L’aderenza è quella solida e affidabile che ci si aspetta da una suola Vibram Litebase/Megagrip, autentica garanzia su tutti i terreni. Il pattern dei tasselli è lo stesso che troviamo sulla Kjerag e del quale abbiamo già avuto modo di parlare qui [inserire link a review Kjearg]: se possibile, ancora più efficace sulla Kboix con la sua superficie di appoggio generosa.

Qualche limite, che potremmo definire difetto di gioventù, si può riscontrare relativamente ai volumi interni, non ancora perfettamente bilanciati: l’avampiede risulta un po’ sacrificato, e la calzata – seppur stabile – non è tra le più accoglienti in circolazione.
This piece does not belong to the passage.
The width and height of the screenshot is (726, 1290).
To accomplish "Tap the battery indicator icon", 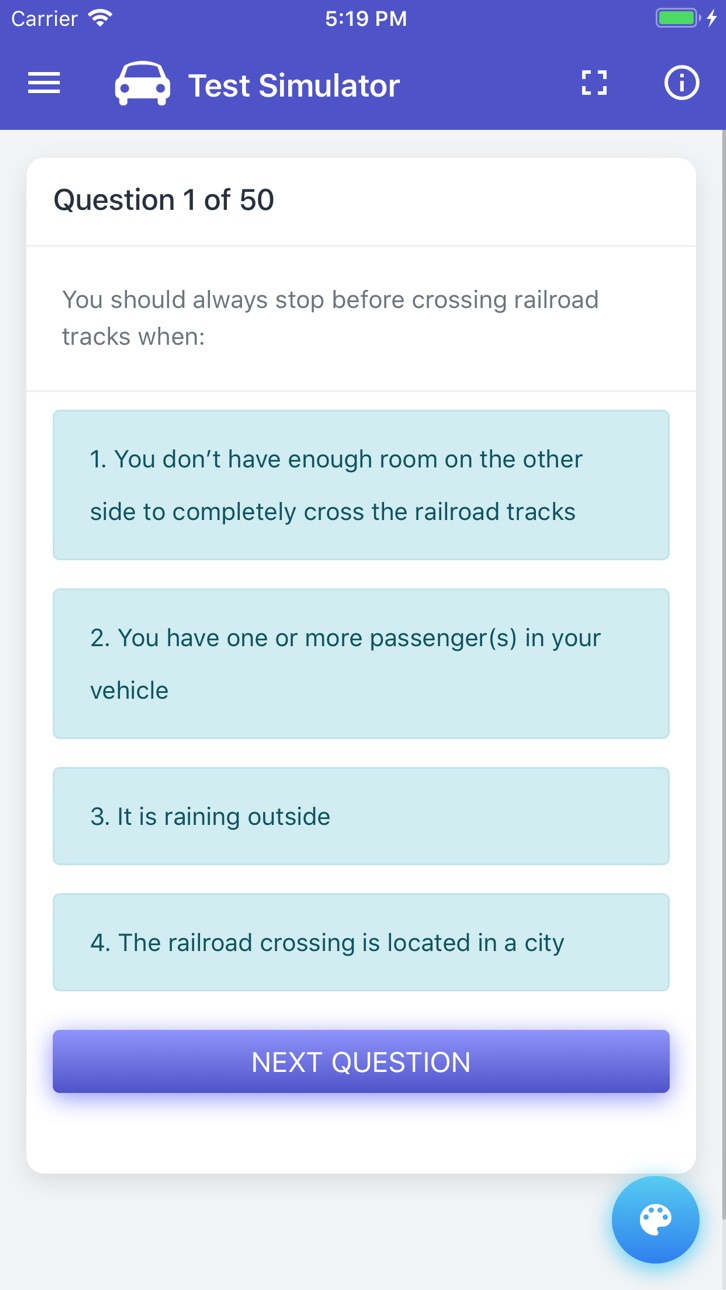I will (677, 18).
Nulla di drammatico, ma su uscite molto lunghe o tecniche ho percepito la necessità di qualche aggiustamento.
Una visione sostenibile che va oltre il prodotto
Oltre alla modularità, le Kboix incarnano un altro valore fondamentale del marchio: la sostenibilità reale, non solo dichiarata. Una scarpa pensata per durare nel tempo, ridurre gli sprechi e invogliare il riutilizzo è un gesto concreto, non solo una trovata di marketing. Il packaging, i materiali, la filiera: tutto è pensato per avere un impatto ambientale minimo.

Conclusioni
Le NNormal Kboix non sono (ancora) la scarpa perfetta, ma sono una scarpa importante. Rappresentano un’idea nuova, una direzione diversa che merita attenzione e, perché no, incoraggiamento. Il concept tramite cui si trasforma la scarpa in qualcosa di modulare, di personalizzabile in base alle esigenze e al tipo di uscita che andiamo ad affrontare, ha un che di rivoluzionario. Sono convinto che lavorando sul perfezionamento della tomaia si arriverà ad ottenere un prodotto davvero straordinario, nelle prossime versioni di Kboix. Se cercate una compagna di trail alternativa, con un occhio attento all’ambiente e un cuore innovativo, le Kboix sono un’ottima candidata.